# Captain America: The Return of the First Avenger - Spitze der Kinocharts für Steve Rogers



## Matthias Dammes (1. April 2014)

Jetzt ist Deine Meinung zu *Captain America: The Return of the First Avenger - Spitze der Kinocharts für Steve Rogers* gefragt. 


				Bitte beachtet: Der Kommentarbereich wird gemäß der Forenregeln moderiert.





			Dieser Inhalt steht nur eingeloggten Mitgliedern zur Verfügung.
        

 Zum Artikel: Captain America: The Return of the First Avenger - Spitze der Kinocharts für Steve Rogers


----------



## Fresh1981 (1. April 2014)

Naja habe vom ersten Teil nicht viel erwartet und lag für mich richtig. Langweilig mit krach und Action. Villeicht liegt es an dem zu patiotischen möchtegern Helden. Catian America war noch nie wirklich interessant da er quasie aus dem Reagenzglas kommt. Werde um den zweiten Teil einen riesen Bogen machen. Man sollte besser Iron Man 4 rausbringen.Natürlich mit Robert Downey Jr.


----------



## Rabowke (1. April 2014)

Wenn ein Held Cpt.
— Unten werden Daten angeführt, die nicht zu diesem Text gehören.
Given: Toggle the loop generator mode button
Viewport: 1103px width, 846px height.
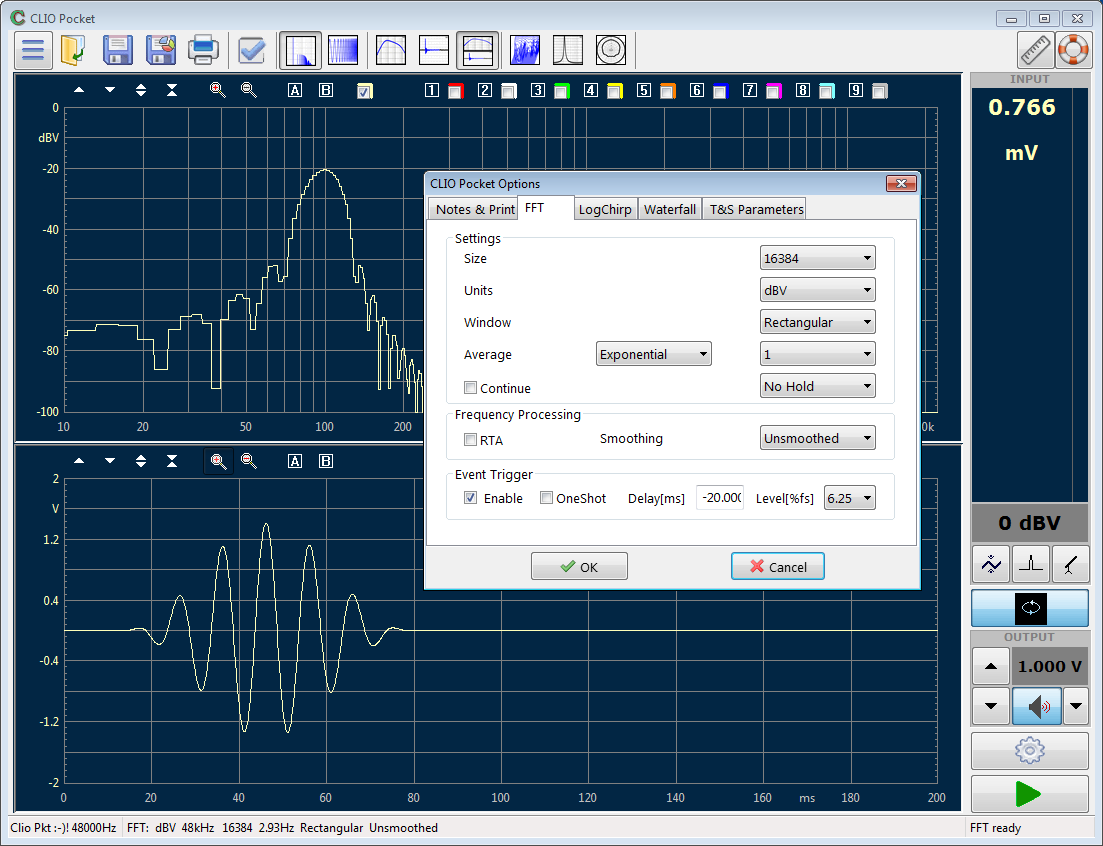Looking at the screenshot, I should pos(1030,608).
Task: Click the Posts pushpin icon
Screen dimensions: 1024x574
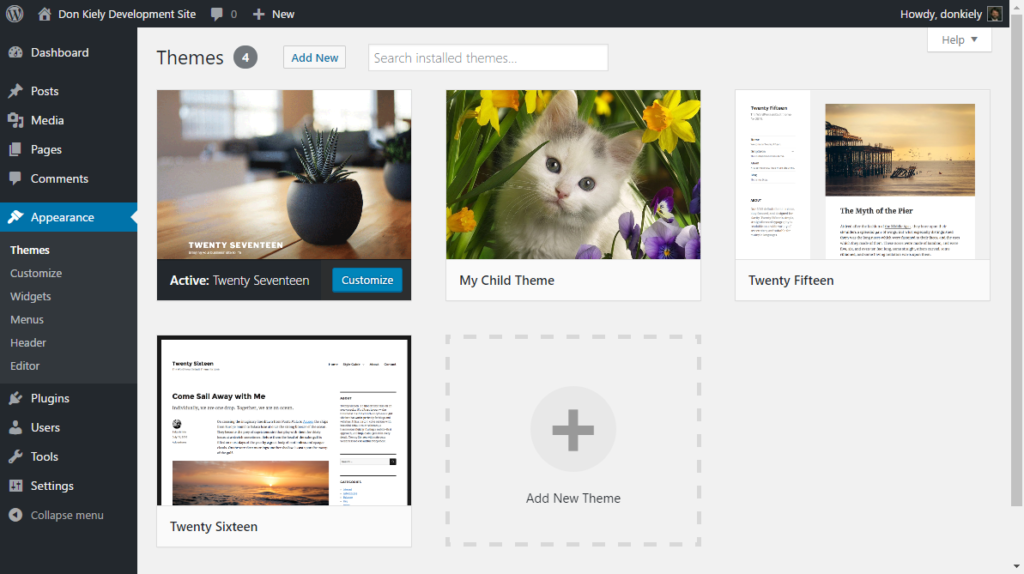Action: click(x=15, y=91)
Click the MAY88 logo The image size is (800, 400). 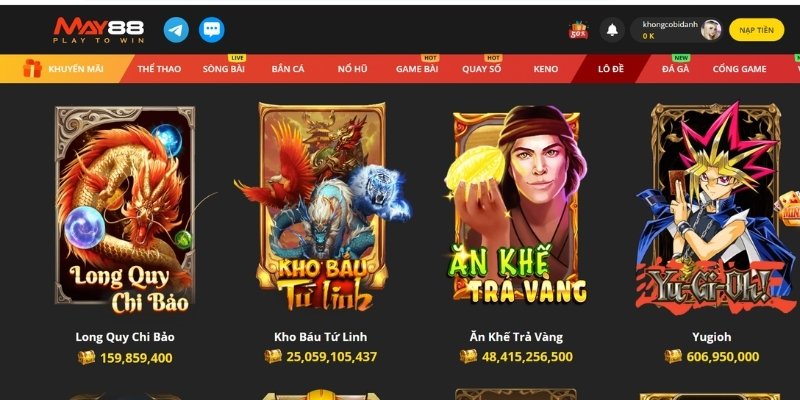98,30
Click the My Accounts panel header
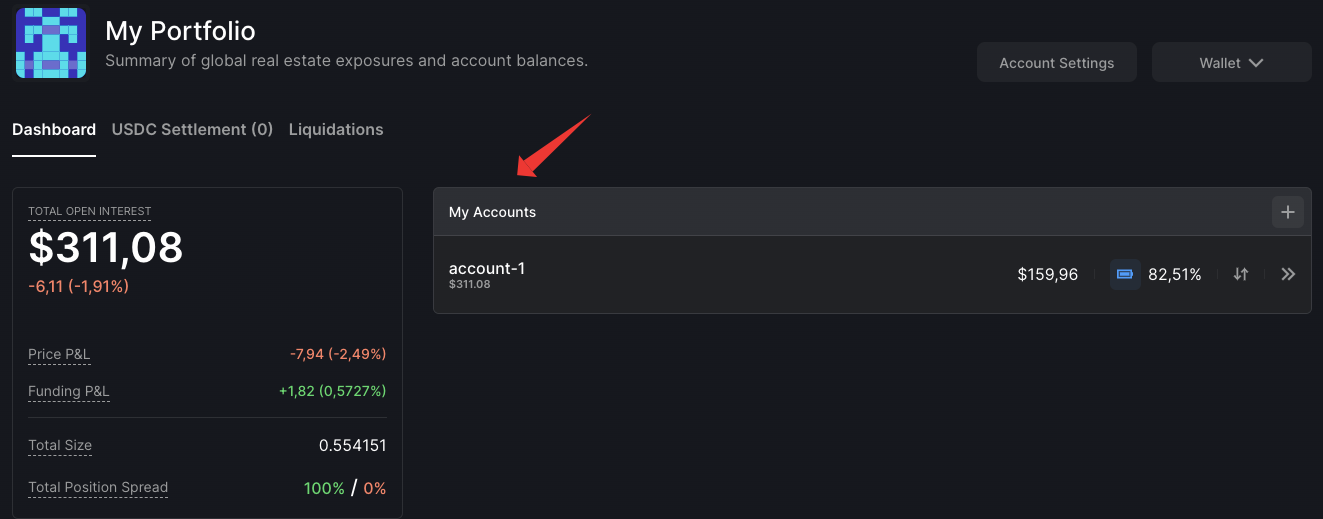Viewport: 1323px width, 519px height. [872, 212]
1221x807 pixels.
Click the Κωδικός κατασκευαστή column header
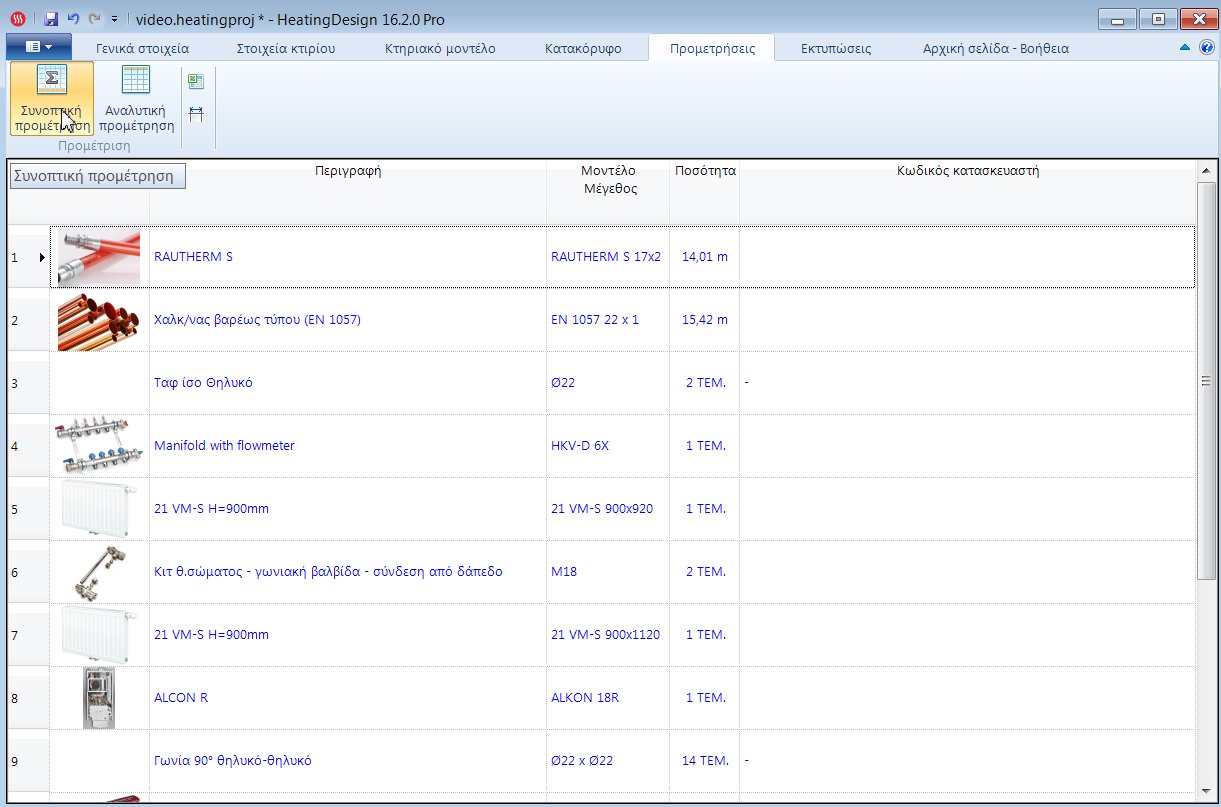point(967,171)

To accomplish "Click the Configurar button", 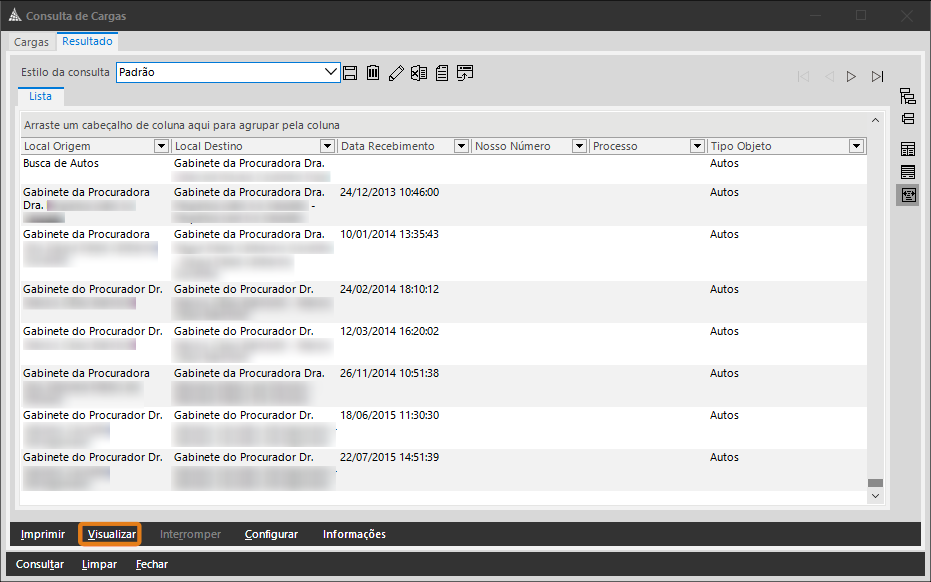I will 271,534.
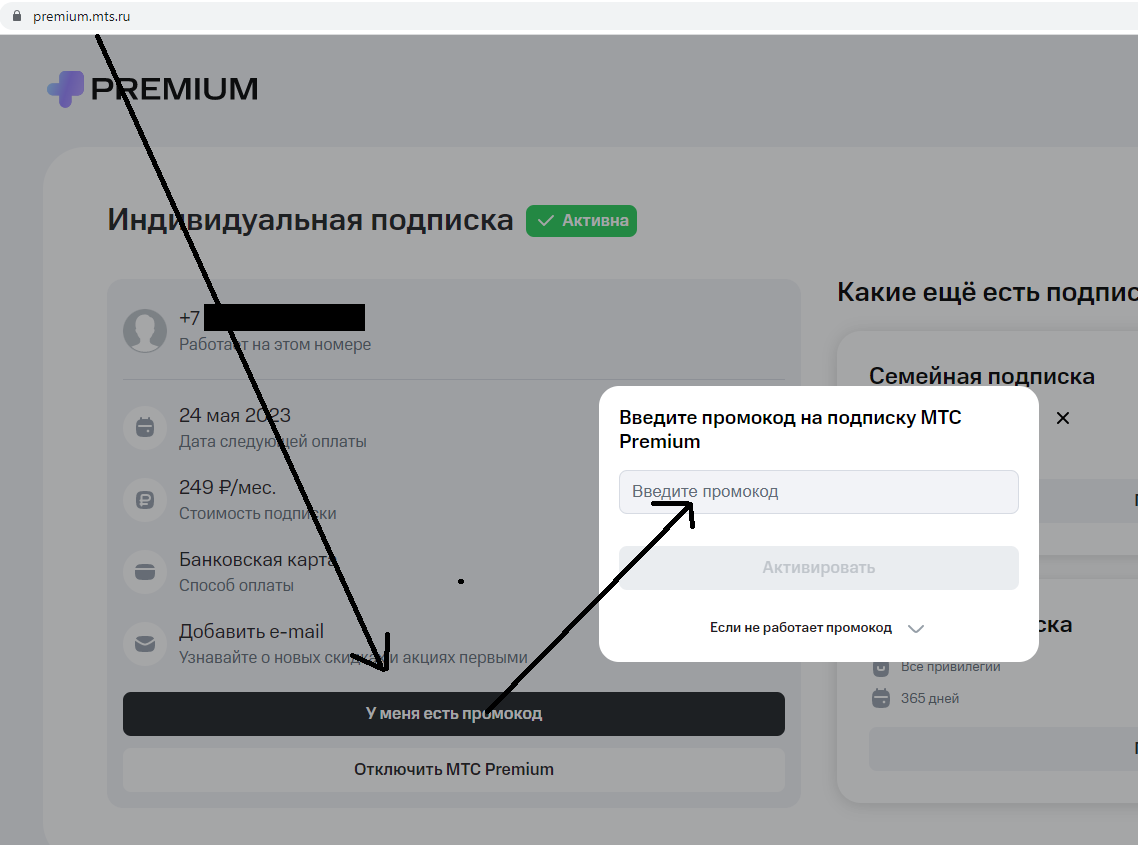The width and height of the screenshot is (1139, 845).
Task: Select Добавить e-mail link
Action: [x=251, y=632]
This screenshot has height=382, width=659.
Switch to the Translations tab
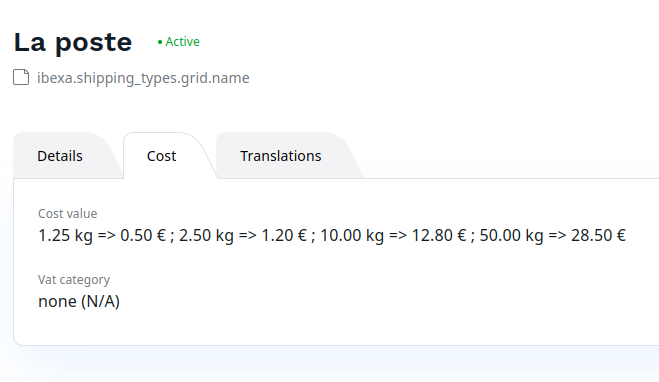[x=281, y=156]
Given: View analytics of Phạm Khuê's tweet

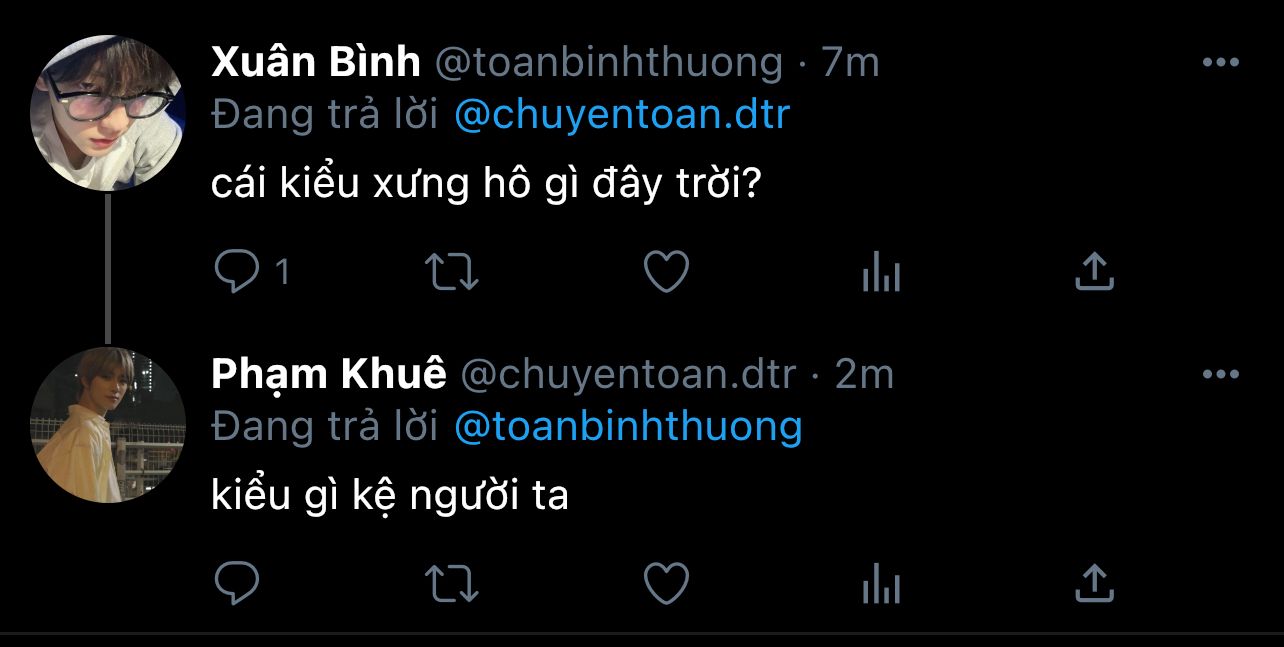Looking at the screenshot, I should pyautogui.click(x=881, y=583).
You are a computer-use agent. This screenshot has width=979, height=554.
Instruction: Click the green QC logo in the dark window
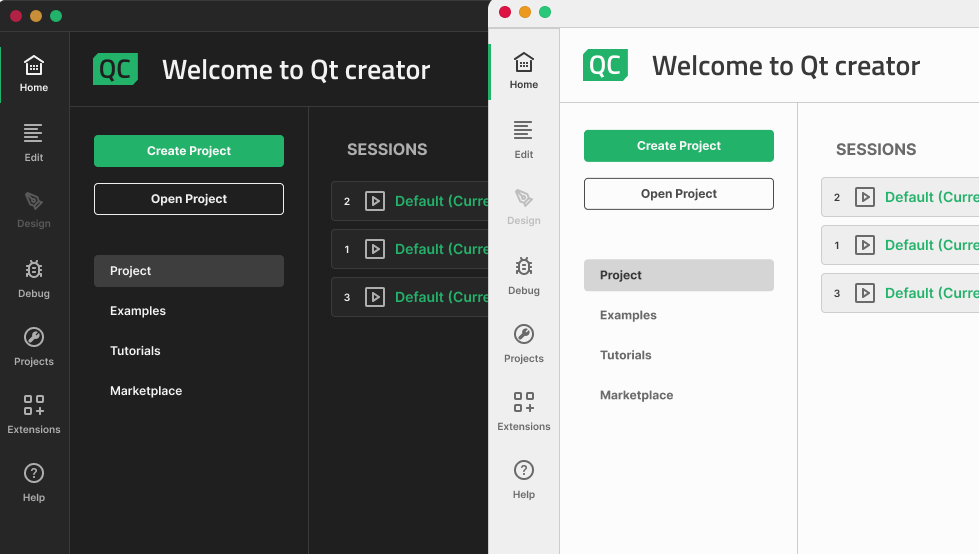[115, 69]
America heißt, sollte man auch viel Pathos und Schmalz erwarten. 

Dennoch war der erste Teil nicht schlecht, vorallem wg. dem Vater von Tony Stark. Ansonsten ist Cpt. America auch nicht mein "liebster" Held, aber ich mag die Sprüche, u.a. auch in The Avengers. 

Wir werden den zweiten Teil morgen im Kino sehen und der Trailer verspricht ja viel Action in der Neuzeit *und* Scarlett! Allein dafür lohnt es sich ins Kino zu gehen!


----------



## sauerlandboy79 (1. April 2014)

Captain Nr. 2 kann eigentlich nur besser werden als der Erstling. Das war ohne Frage der schwächste Solo-Einstand eines Avengers-Members.


----------



## Amboss (1. April 2014)

Gestern gesehen und ich fand ihn den bisher besten Streifen der Phase 2. Übrigens muss Captain America auch nicht immer nur Pathos und Schmalz sein. Dachte ich auch immer aber auch in den Comics gibt es immer wieder mal Handlungsstränge, wo er eben nicht mehr das Amerika sieht, das er vertreten möchte. Klar, was die Werte angeht, ist er der Superschmalzer und Idealist aber genau das bringt ihn auch oft in Gewissenskonflikte mit Politikern und co.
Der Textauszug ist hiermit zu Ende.